TASK DESCRIPTION: Would you copy the records below, exactly and only from their first line through the line containing "Given: Click the", without any pictures?

AVAILABLE DATA:
Start of Block
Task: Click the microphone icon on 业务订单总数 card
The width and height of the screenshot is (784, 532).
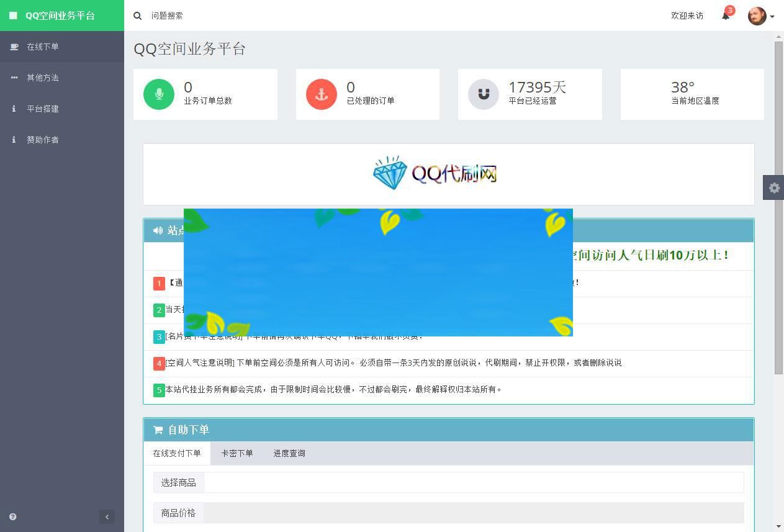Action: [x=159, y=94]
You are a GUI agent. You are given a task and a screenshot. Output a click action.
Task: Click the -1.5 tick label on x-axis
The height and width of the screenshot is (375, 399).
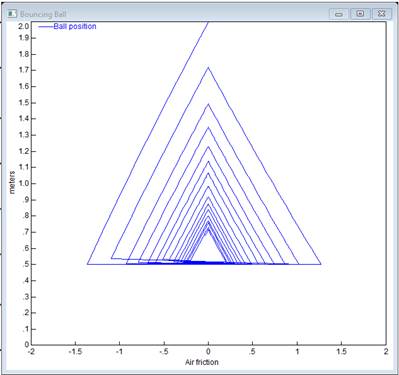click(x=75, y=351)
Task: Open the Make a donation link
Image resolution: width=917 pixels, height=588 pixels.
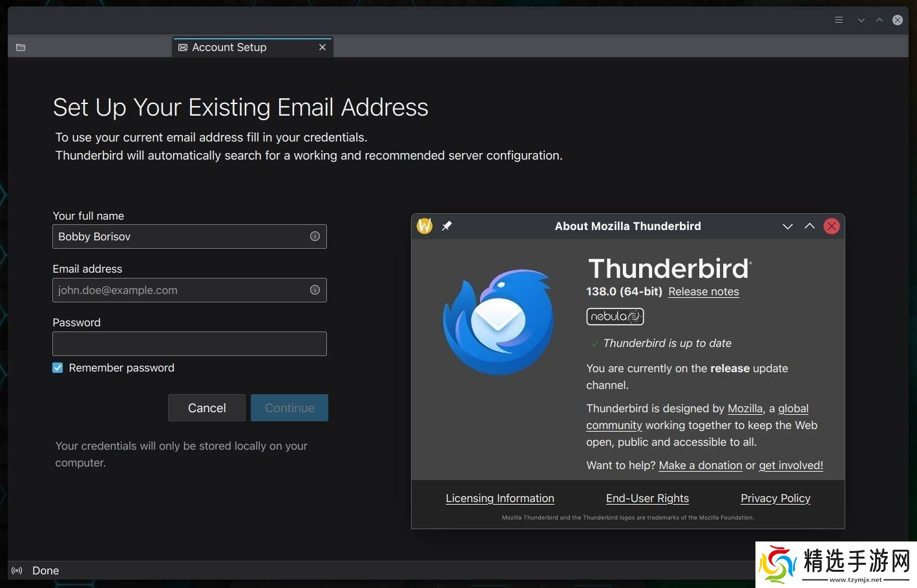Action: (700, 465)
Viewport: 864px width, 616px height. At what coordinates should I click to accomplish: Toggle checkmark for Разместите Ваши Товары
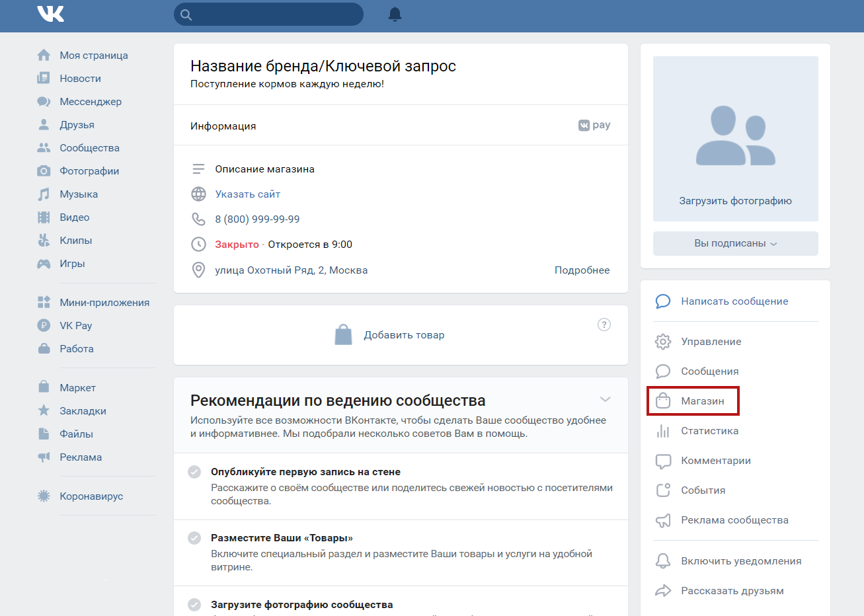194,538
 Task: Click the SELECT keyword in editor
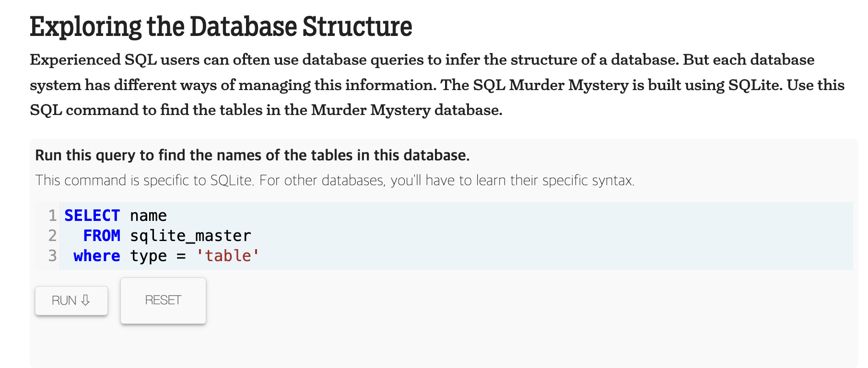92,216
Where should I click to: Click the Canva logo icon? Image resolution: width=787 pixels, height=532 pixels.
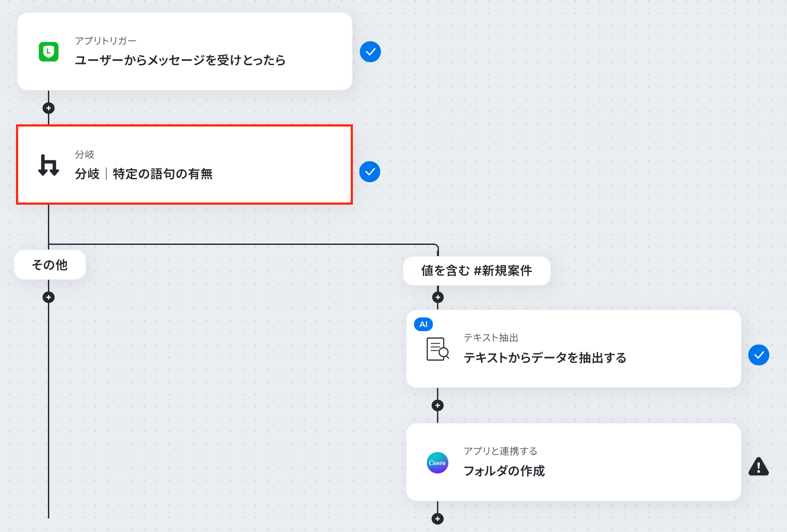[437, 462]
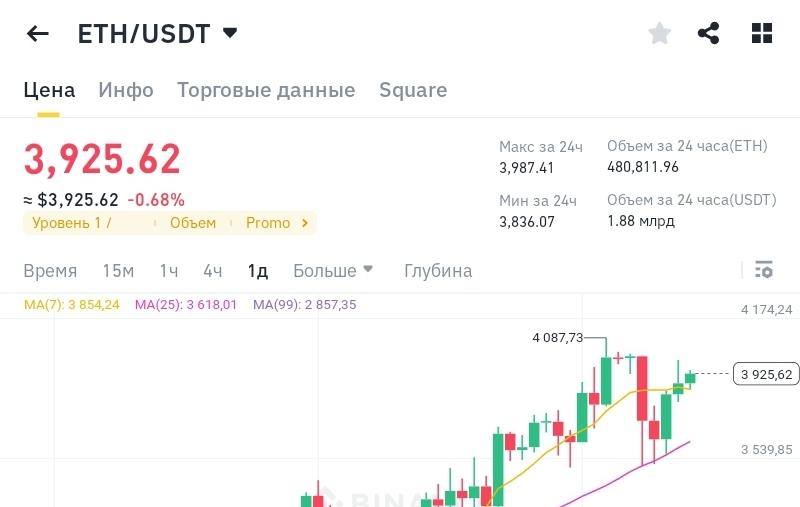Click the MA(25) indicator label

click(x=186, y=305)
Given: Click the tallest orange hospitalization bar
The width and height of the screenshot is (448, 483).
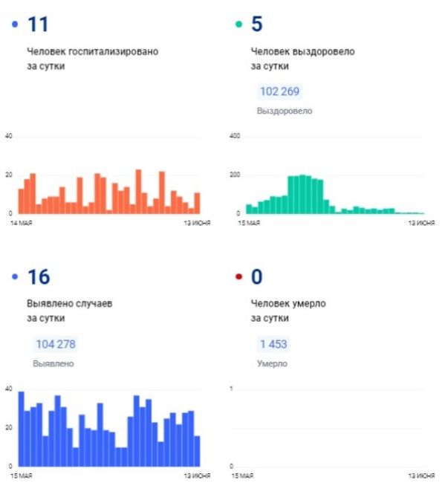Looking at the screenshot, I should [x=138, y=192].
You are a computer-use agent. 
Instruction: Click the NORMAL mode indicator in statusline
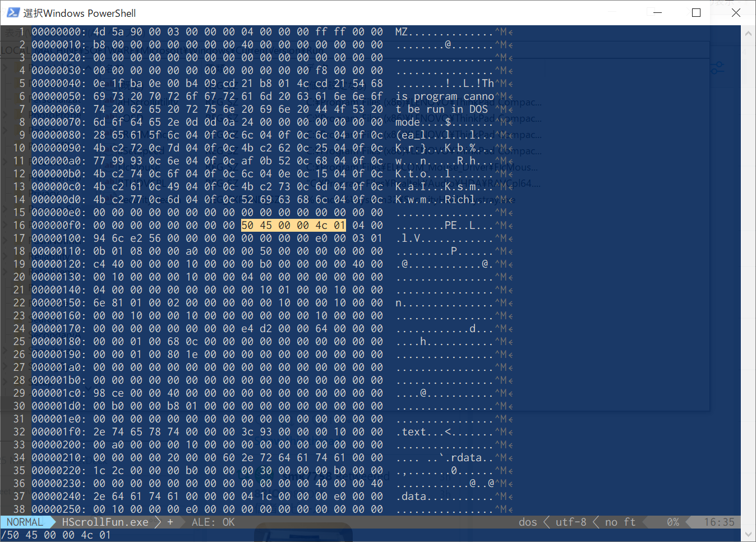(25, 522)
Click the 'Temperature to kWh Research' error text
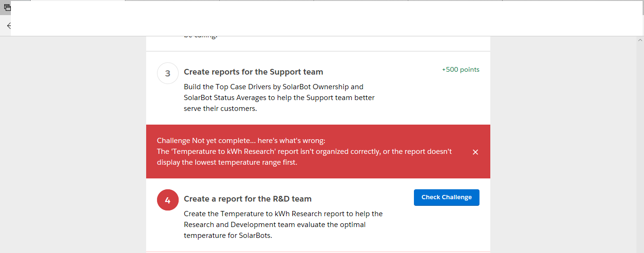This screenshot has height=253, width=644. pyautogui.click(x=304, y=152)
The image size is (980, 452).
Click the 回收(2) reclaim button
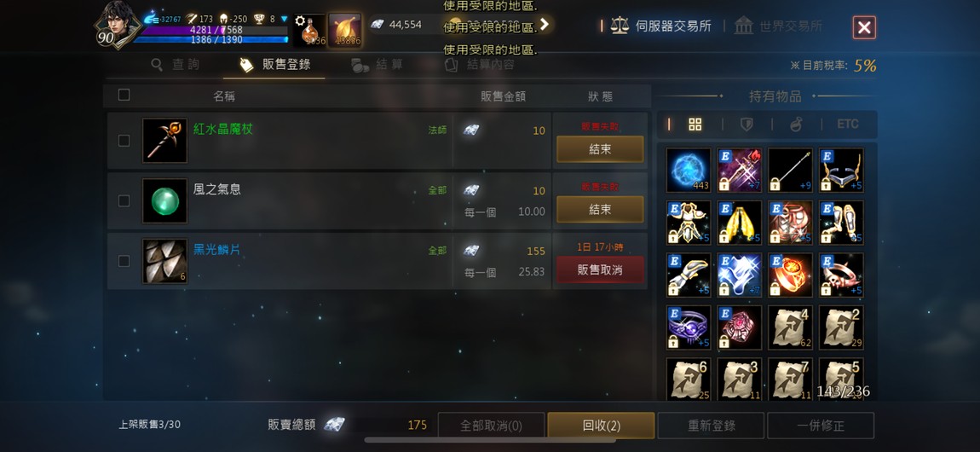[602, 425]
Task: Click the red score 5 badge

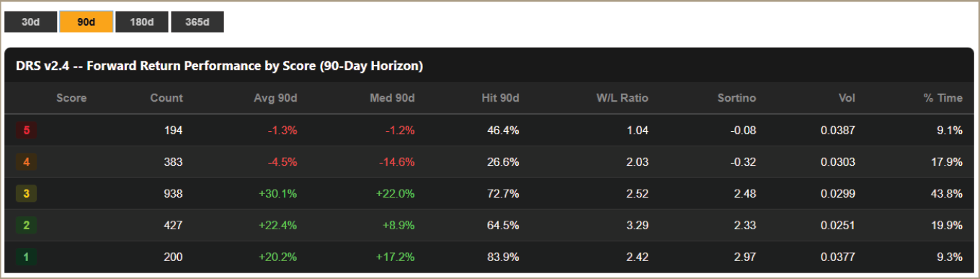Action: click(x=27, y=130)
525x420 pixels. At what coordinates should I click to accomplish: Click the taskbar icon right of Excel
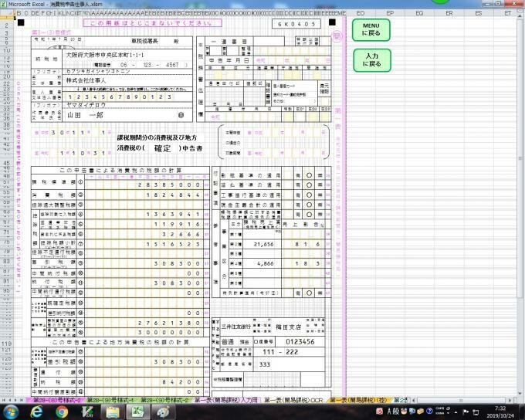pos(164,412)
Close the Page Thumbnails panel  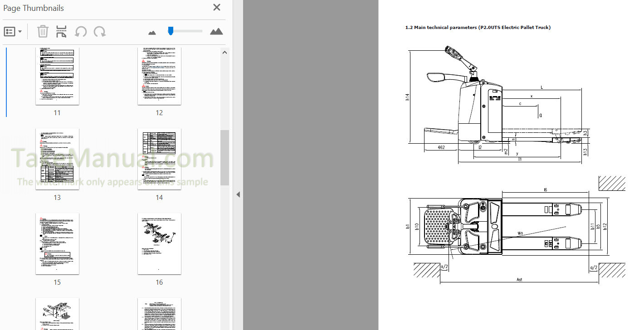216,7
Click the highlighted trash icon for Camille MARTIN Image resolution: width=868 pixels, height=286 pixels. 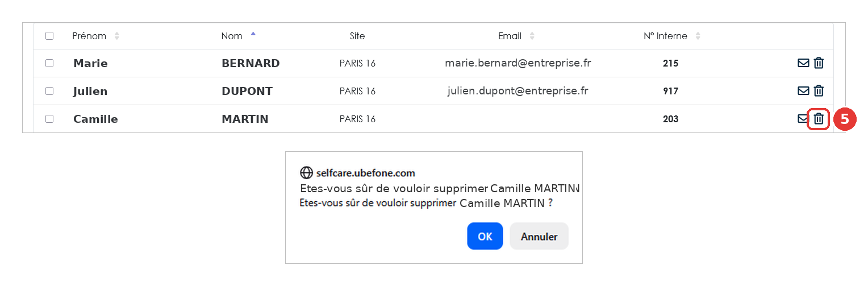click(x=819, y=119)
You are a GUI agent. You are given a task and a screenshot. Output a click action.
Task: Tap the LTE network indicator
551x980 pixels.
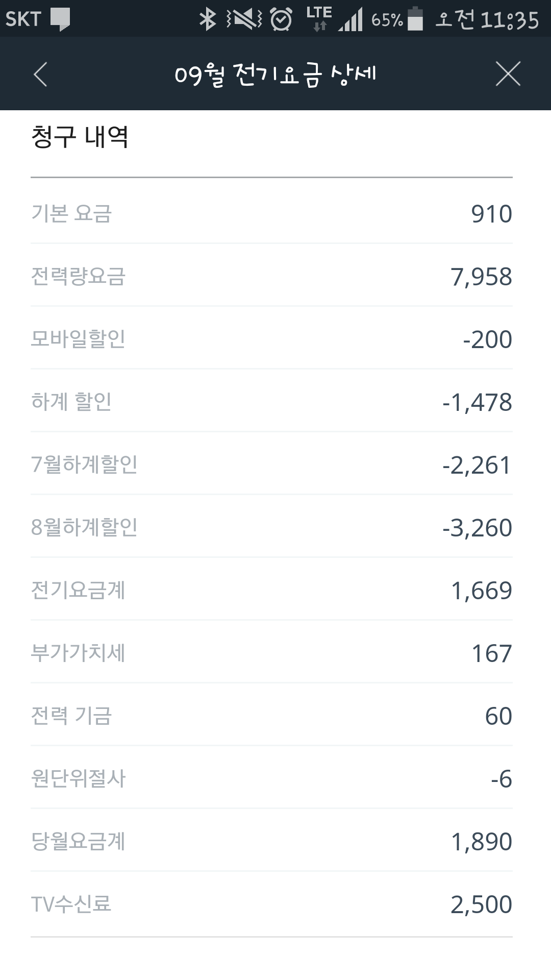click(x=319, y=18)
End of Block
ANSWER FOR THE TASK:
Task: Click the microphone icon on 业务订单总数 card
The width and height of the screenshot is (784, 532).
Action: [x=159, y=94]
You are a GUI agent. You are given a task and a screenshot. Output a click action.
Task: Click the -1.5 tick label on x-axis
The height and width of the screenshot is (375, 399).
click(x=75, y=351)
Task: Open the Make a donation link
Image resolution: width=917 pixels, height=588 pixels.
Action: (700, 465)
Viewport: 864px width, 616px height. At what coordinates should I click to accomplish: Toggle checkmark for Разместите Ваши Товары
194,538
 Task: Click the SELECT keyword in editor
92,216
Where should I click to: Click the Canva logo icon? Image resolution: width=787 pixels, height=532 pixels.
[437, 462]
Click the MA(25) indicator label

click(x=186, y=305)
Given: Click the tallest orange hospitalization bar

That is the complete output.